→ Problems to work on
a: From the PAHO news release on influenza A(H1N1), list each country outside North America that reported confirmed cases, with its number of cases.
b: According to the PAHO news release on influenza A(H1N1), what position does Dr. Jon K. Andrus hold?
c: Write a continuation of the PAHO news release on influenza A(H1N1), picking up after its final paragraph.

→ Passage to read
▼
PAHO Urges Southern Hemisphere to Remain Alert for Influenza A(H1N1)

Expert says stigmatization of affected people and countries is unwarranted

Washington, D.C., May 5, 2009 (PAHO/WHO) — While the vast majority of confirmed cases of influenza A(H1N1) have been in the Northern Hemisphere, a top Pan American Health Organization (PAHO) expert today cautioned that Southern Hemisphere countries should remain on high alert, as their winter season is just now beginning. 

"There is a strong likelihood that there will be an upsurge of cases in your countries," said Dr. Jon K. Andrus, PAHO's lead senior technical advisor in immunizations. "Implementing your pandemic plans is very important. Most countries are already protecting their populations with seasonal vaccination as we speak. In addition, most, if not all, of our Southern Hemisphere countries have already enhanced their surveillance and monitoring procedures. The challenge will be not to drop your guard."

North America (Mexico, the United States and Canada) currently accounts for all but 7 of the total 1,255 confirmed influenza A(H1N1) cases in the Americas. Three other countries in the PAHO region have reported the 7 additional cases: Colombia (1), Costa Rica (4), and El Salvador (2).

Andrus noted that the World Health Organization's pandemic alert level could be raised from 5 to 6 if sustained community transmission of influenza A(H1N1) were to be found in another WHO region.

"In our region, most countries are already implementing their emergency plans," said Andrus. "The term phase 6 is more relevant for the rest of the world than it is for us because we are already implementing our emergency plans."

Andrus emphasized that PAHO and WHO are recommending that countries not impose travel restrictions nor close borders.

"We would also like to emphasize that countries around the world should be fair with individuals. It is not helpful to blame or stigmatize people who happen to be citizens of affected countries or happen to become victims of the disease."
▲
→ Supplied entries
▼
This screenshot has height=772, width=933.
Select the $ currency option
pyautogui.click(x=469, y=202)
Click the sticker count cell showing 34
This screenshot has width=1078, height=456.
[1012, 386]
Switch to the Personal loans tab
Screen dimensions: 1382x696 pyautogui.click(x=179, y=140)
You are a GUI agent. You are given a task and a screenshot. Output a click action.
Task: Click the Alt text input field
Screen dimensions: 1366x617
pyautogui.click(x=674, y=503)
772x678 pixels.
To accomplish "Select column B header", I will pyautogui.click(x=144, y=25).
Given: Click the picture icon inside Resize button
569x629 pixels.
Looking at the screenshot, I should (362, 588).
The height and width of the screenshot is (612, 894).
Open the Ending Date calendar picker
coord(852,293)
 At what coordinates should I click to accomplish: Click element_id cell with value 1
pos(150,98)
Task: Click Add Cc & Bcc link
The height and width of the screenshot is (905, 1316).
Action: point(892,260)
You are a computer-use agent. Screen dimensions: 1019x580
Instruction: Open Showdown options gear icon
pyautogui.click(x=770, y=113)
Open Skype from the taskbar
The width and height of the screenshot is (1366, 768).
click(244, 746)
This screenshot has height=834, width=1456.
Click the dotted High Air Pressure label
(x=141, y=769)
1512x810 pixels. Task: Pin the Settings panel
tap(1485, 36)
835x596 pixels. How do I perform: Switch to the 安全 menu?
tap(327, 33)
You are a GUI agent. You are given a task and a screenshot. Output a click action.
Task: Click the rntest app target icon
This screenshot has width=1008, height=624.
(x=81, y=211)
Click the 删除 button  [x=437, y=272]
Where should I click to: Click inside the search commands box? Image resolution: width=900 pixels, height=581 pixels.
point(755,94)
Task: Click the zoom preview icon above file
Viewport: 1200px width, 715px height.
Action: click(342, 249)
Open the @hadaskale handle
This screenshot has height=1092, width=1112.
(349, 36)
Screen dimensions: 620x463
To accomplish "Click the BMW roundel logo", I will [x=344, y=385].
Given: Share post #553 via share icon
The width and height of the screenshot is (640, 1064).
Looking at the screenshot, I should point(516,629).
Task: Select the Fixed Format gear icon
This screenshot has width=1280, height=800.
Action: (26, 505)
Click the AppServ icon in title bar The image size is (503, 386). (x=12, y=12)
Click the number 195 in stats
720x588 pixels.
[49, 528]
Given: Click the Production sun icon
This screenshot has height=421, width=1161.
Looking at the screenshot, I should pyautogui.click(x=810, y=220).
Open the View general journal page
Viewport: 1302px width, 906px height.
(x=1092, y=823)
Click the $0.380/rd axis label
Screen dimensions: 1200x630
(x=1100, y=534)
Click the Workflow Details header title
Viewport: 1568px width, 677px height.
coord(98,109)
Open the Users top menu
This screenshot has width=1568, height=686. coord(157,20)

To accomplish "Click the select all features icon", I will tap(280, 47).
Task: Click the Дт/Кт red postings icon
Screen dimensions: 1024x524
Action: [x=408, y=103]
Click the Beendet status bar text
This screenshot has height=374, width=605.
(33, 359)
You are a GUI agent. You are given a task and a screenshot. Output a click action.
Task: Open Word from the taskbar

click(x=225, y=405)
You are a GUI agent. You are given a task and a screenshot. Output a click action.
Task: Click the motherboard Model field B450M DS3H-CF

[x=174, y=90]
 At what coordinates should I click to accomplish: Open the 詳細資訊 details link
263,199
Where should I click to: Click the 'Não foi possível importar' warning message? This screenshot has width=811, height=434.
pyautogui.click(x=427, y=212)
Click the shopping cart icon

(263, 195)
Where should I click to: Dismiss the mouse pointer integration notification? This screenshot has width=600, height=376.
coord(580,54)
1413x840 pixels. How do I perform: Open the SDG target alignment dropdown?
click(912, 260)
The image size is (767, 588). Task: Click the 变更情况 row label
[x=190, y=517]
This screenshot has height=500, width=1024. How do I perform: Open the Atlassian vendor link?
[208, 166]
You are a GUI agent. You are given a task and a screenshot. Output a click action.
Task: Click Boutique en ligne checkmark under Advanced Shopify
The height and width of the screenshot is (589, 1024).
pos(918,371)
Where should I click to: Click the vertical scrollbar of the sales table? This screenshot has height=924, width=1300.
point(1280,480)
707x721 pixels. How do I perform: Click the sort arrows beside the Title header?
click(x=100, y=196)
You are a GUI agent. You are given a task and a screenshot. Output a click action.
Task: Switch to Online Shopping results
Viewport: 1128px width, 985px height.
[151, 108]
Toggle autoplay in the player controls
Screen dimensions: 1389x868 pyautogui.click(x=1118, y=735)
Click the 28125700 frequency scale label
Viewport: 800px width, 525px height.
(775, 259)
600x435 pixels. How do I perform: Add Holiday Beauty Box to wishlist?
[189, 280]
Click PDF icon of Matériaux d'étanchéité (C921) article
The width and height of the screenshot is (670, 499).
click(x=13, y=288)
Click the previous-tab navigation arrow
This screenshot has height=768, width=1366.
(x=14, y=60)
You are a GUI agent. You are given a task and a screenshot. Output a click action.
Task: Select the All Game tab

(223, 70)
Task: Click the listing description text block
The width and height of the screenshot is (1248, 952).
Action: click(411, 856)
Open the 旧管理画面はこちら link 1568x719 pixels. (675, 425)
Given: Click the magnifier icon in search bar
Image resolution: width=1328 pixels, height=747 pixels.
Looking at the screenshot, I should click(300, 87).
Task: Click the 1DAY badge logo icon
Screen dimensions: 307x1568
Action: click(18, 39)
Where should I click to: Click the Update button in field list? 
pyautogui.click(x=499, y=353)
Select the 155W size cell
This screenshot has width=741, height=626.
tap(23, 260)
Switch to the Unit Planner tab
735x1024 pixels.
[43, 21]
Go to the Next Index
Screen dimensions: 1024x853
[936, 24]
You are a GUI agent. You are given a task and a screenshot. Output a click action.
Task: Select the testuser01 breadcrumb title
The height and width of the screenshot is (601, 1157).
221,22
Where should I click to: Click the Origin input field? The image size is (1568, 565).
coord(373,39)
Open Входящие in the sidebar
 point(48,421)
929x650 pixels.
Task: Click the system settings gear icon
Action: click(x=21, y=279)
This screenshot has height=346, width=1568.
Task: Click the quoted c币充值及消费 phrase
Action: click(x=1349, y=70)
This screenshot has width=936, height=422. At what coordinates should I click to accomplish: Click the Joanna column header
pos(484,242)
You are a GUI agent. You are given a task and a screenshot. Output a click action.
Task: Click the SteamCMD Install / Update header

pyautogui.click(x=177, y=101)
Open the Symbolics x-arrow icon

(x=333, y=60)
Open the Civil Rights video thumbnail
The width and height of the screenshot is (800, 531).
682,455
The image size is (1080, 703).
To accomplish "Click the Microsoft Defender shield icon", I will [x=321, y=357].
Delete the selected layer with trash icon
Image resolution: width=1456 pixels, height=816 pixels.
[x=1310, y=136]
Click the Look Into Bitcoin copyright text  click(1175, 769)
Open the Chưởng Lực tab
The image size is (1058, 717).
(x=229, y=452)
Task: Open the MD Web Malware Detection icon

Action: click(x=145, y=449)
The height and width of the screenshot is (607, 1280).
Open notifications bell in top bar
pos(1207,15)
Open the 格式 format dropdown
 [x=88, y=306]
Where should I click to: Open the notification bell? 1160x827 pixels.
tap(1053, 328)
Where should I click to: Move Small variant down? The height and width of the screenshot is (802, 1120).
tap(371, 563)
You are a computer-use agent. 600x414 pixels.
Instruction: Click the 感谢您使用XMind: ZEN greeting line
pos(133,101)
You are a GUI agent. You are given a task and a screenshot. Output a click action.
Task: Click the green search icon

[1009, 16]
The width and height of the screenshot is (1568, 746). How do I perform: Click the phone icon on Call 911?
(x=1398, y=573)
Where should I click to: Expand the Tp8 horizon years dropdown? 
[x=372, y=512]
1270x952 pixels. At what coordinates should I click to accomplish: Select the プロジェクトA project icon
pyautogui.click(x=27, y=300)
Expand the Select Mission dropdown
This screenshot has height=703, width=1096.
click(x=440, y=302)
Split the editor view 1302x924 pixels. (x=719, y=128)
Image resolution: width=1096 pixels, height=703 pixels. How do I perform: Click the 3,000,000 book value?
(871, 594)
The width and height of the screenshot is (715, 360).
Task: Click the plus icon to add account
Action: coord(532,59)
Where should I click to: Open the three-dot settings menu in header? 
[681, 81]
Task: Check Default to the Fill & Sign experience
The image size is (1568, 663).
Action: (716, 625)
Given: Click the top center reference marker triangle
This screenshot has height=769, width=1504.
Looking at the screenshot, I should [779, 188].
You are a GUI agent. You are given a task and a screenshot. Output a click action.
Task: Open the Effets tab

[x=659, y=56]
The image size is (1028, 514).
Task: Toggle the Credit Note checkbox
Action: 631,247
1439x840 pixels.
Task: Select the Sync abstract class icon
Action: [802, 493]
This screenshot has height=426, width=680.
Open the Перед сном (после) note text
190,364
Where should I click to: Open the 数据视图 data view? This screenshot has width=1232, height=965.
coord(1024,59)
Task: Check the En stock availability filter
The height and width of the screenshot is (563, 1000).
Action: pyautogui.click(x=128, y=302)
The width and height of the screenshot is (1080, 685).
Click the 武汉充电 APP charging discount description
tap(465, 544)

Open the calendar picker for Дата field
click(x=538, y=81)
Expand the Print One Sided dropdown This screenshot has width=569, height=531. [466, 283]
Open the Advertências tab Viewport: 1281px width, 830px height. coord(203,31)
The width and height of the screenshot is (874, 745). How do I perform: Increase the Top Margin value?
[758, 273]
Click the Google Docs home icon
▲
→ Responses for each task
a: Colombia (1), Costa Rica (4), El Salvador (2)

b: He is PAHO's lead senior technical advisor in immunizations.

c:
Andrus also described how Mexico is currently handling suspected cases of influenza A(H1N1).

First, providers decide whether a patient's symptoms warrant a test for influenza A. If appropriate, treatment is provided. Next, depending upon the facility's capabilities, the specimen is tested on site or sent to a reference laboratory for analysis. If the result is positive for influenza A, the patient is classified as a probable case, and the specimen is sent to a more specialized lab to determine if it is positive for influenza A(H1N1). If the result is positive, the case is considered confirmed.

Subsequent investigation focuses on when and where the patient may have been infected, and who else might have been exposed. Known contacts are notified and tested as well.

In addition, virologists study the virus's genetic makeup to better understand it and determine how it may be mutating.

"I hope you can begin to imagine the huge volume of effort that all this work entails," Andrus said. He added that PAHO, the Public Health Agency of Canada, and the U.S. Centers for Disease Control and Prevention (CDC) are assisting these efforts by mobilizing their own experts as well as others from countries throughout the hemisphere.

"We have never had such close surveillance of the emergence of a new virus such as for this new influenza A(H1N1) virus," said Andrus, "and so we are learning as we go."

PAHO, founded in 1902, works with all the countries of the Americas to improve the health and quality of life of their peoples. It also serves as the Regional Office for the Americas of the World Health Organization (WHO).